WORK REQUEST: Set every line of the data down again exactly, and keep the pictures out.

Dataset entries:
# # # # # # #
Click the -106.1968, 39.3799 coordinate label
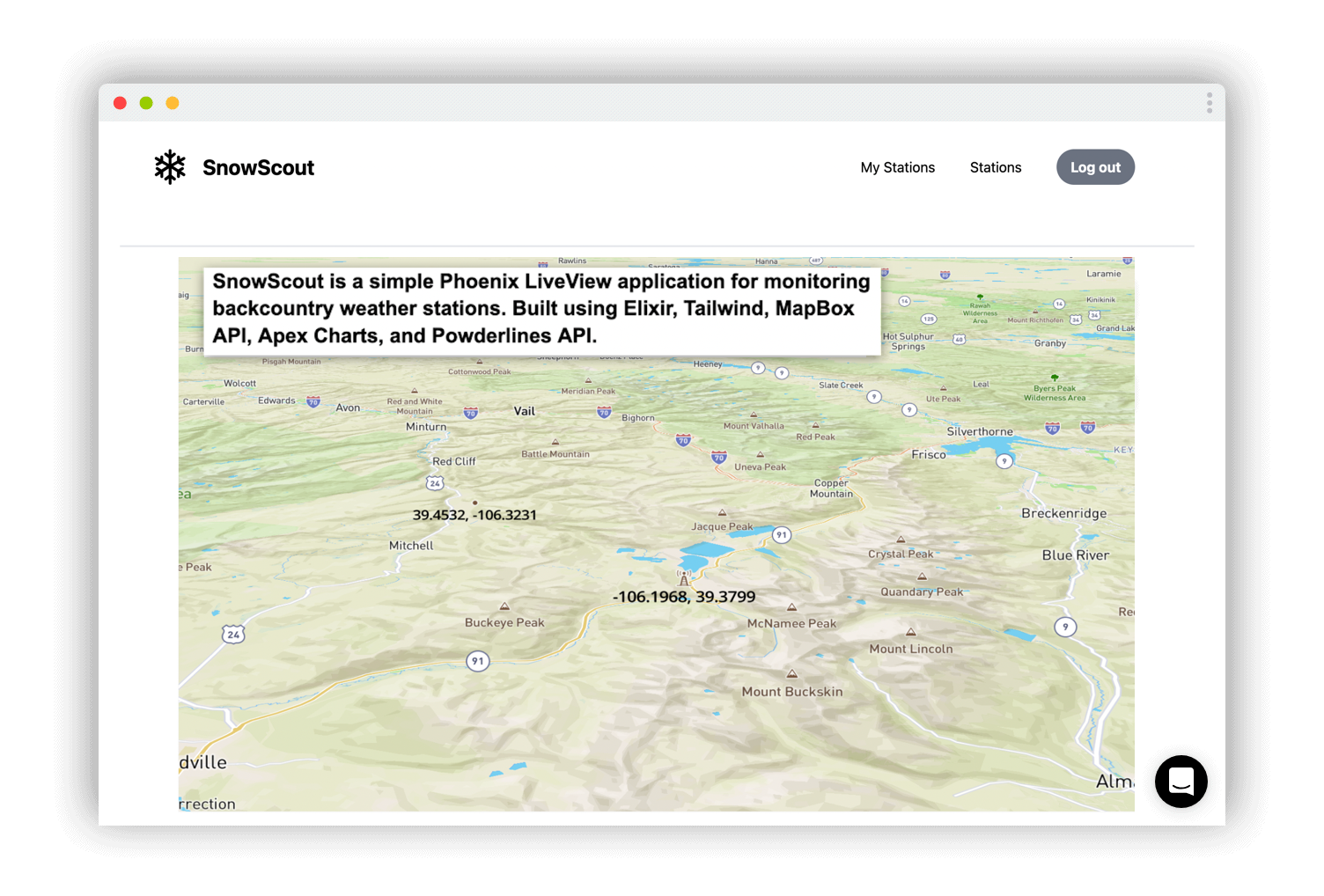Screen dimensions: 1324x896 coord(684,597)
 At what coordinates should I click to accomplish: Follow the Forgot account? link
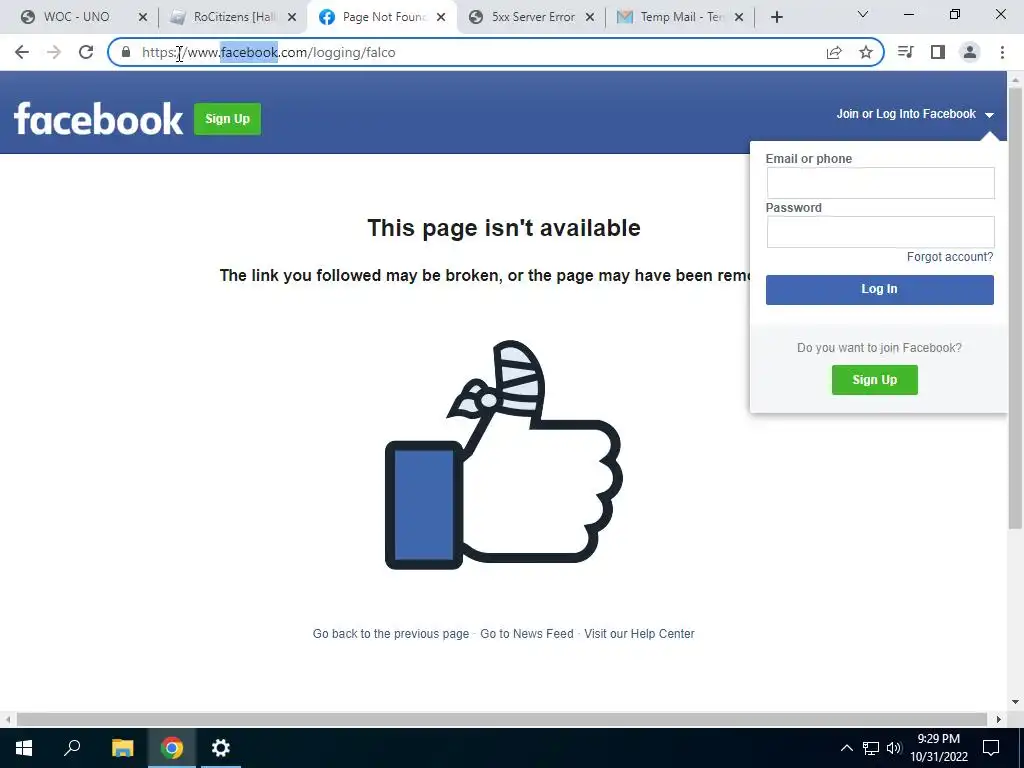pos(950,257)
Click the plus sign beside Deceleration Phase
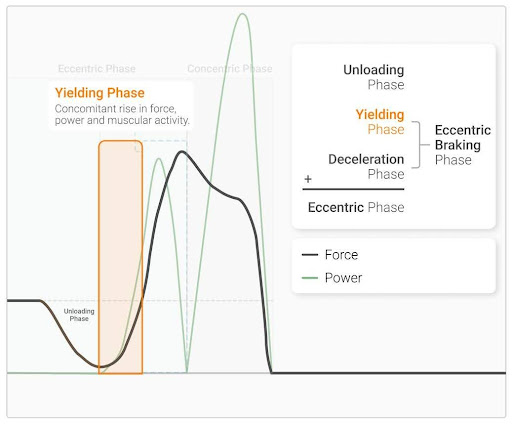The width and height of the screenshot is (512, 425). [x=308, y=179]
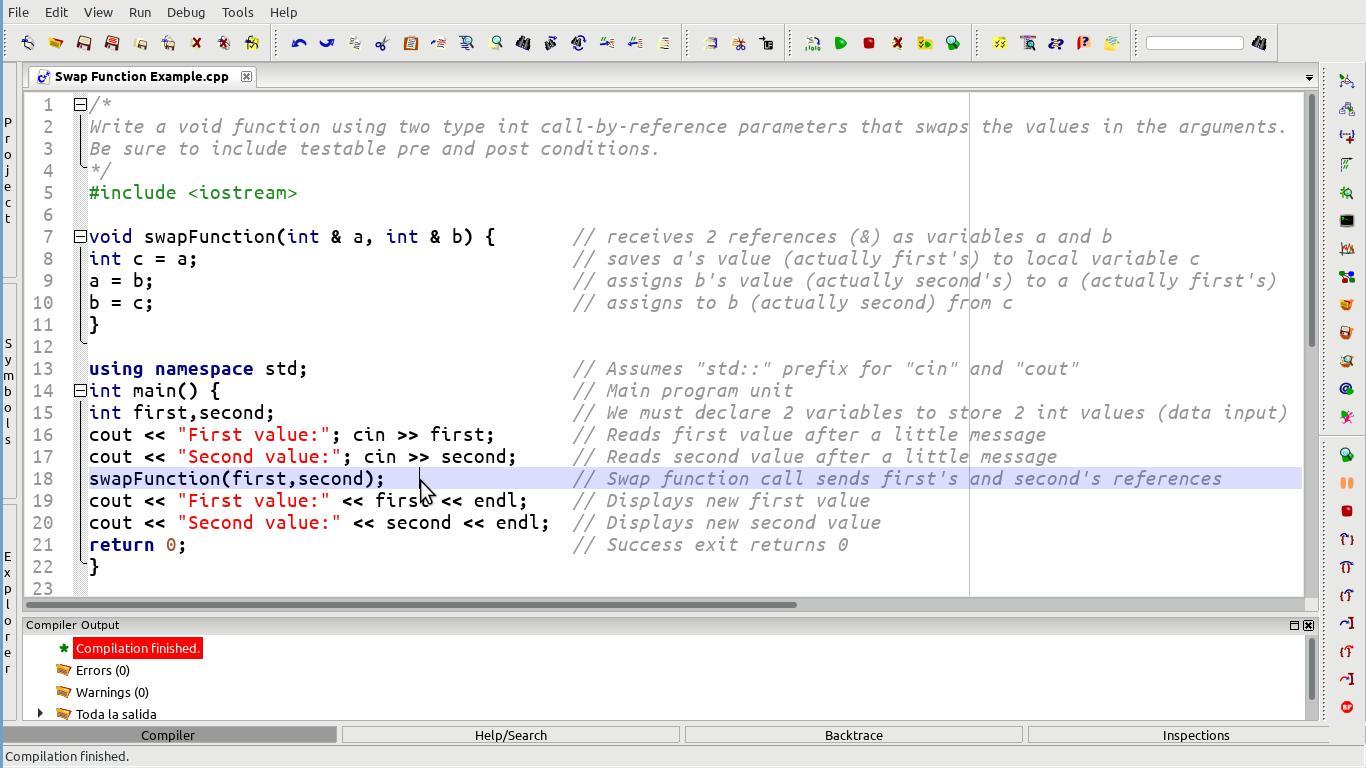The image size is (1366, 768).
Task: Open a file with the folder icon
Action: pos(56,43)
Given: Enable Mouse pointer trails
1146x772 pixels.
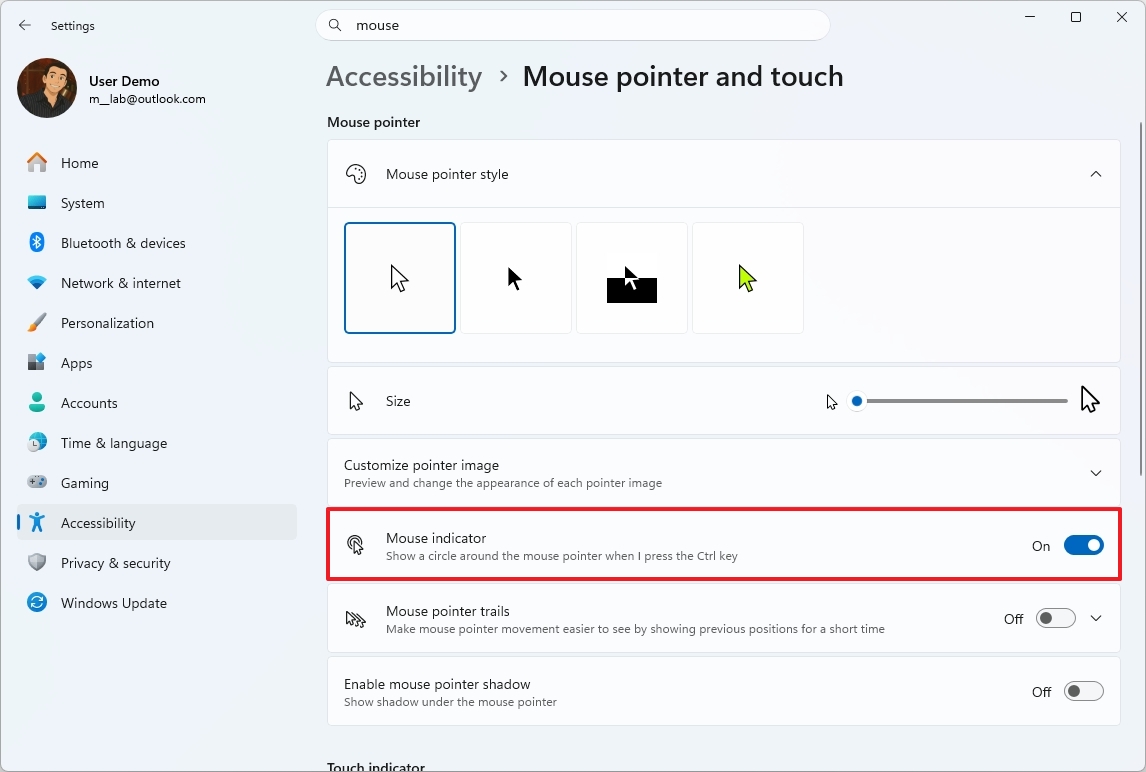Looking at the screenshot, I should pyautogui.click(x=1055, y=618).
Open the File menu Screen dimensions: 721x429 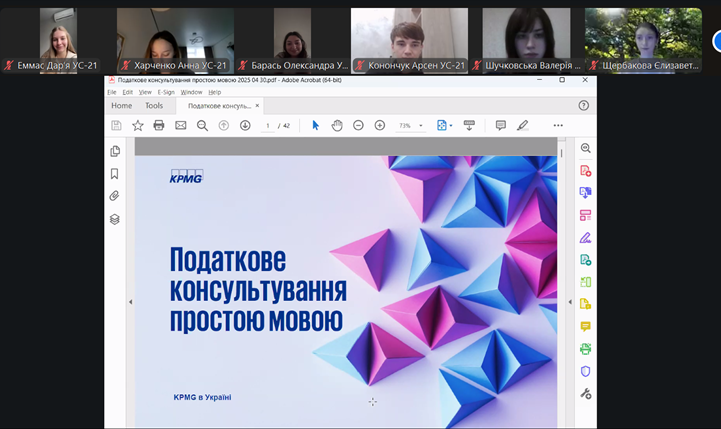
# # # # # # #
REPLY TO THE EXERCISE:
Click the -106.1968, 39.3799 coordinate label
Screen dimensions: 1324x896 coord(684,597)
 At what coordinates should I click to accomplish: Follow the Forgot account? link
pos(950,257)
Click the plus sign beside Deceleration Phase
The width and height of the screenshot is (512, 425). [x=308, y=179]
The image size is (1366, 768).
Task: Open a file with the folder icon
Action: pos(56,43)
Given: Enable Mouse pointer trails
1146x772 pixels.
Looking at the screenshot, I should pyautogui.click(x=1055, y=618).
Open the File menu Screen dimensions: 721x429 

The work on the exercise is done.